The Duke recordings will be digitized using a new non-contact technology, known as IRENE, at the Northeast Document Conservation Center in Andover, Massachusetts. IRENE takes ultra-high resolution visual scans of the grooves imprinted on the cylinders and discs and mathematically translates those into digital sound files that are remarkably faithful to the original recordings. Because there is no actual contact with the recording,
IRENE’s scans can also capture sounds from damaged media.

The method has been used successfully to digitize other historical audio collections, including some of the earliest examples of recorded sound made by Thomas Edison.

Digitization will begin in the summer of 2016 and take approximately one year.

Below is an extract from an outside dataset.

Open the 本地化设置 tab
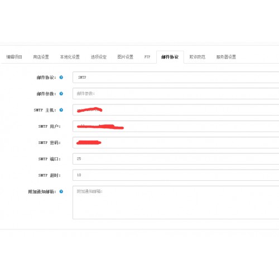The image size is (279, 279). pos(70,57)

The recordings will then be described and processed, and the collection will be made freely and publicly available through the Duke University Libraries website in 2018.


About Frank C. Brown

Frank Brown Image from Duke Archives
Frank C. Brown, undated.

Born in 1870, Frank Clyde Brown began his career as a professor of English at Trinity College in Durham (the forerunner of Duke University) in 1909 and later became chairman of the department. Between 1924 and 1930, as Trinity expanded into Duke University, Brown served as the institution’s first comptroller, overseeing the construction of West Campus and the renovation of East Campus. He also served as university marshal, entertaining distinguished visitors to the new university.

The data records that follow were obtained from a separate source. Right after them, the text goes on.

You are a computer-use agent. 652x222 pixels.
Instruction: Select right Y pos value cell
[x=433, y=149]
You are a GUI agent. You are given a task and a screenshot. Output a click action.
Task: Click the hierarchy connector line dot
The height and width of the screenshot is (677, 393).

In 1913, at the urging of legendary folklorist and musicologist John A. Lomax, Brown founded the North Carolina Folklore Society and was elected its first president. He later served as its secretary-treasurer, program chairman, and primary collector until his death in 1943. His efforts to record the sounds and nuances of North Carolina’s “folk” were part of a national trend in the early twentieth century to preserve American folk culture, aided by new technologies that allowed folklorists to make recordings in the field. The 1,367 songs captured by Brown are a significant part of that legacy.

The seven-volume Frank C. Brown Collection of North Carolina Folklore, published posthumously by Duke University Press between 1952 and 1964, represents Brown’s lifetime of collecting. It is widely regarded as one of the premier collections of American folklore ever published and is available online. Four of the seven volumes are dedicated to the music Brown recorded and include transcribed melodies and song lyrics.

all day singing
“All Day Singing,.” Woodcut by Clare Leighton from the Frank C. Brown Collection of North Carolina Folklore, Vol. 2, Duke University Press, 1952.

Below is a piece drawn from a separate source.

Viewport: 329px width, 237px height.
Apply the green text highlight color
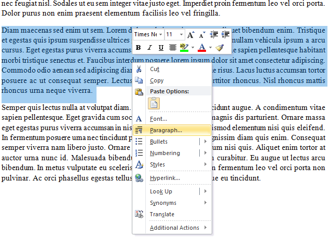click(184, 48)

However, the editors of Brown’s work left out an estimated 400 songs he recorded. These “bonus tracks,” which are found on the wax cylinders and aluminum discs but not in the published collection, will be digitized as part of the project.

Brown’s original manuscripts and notes, which were used to compile the collection, along with his original recordings, are housed in Duke’s Rubenstein Library.

Frank Brown and Car
Brown often used a car battery to power the recording devices he used in the field. Date and location unknown.

In 2015, two Duke faculty members—Victoria Szabo and Trudi Abel—incorporated some of the Frank C. Brown recordings into NC Jukebox, an interdisciplinary Bass Connections course introducing undergraduate and graduate students to digital history. Students conducted original research on the history of the recordings and tracked down the descendants of some of the singers and musicians. The course will be offered again in Spring 2017.

The grant to digitize Brown’s recordings is part of CLIR’s Digitizing Hidden Special Collections and Archives awards program, a national competition that funds the digitization of rare and unique content held by libraries and cultural memory institutions that would otherwise be unavailable to the public.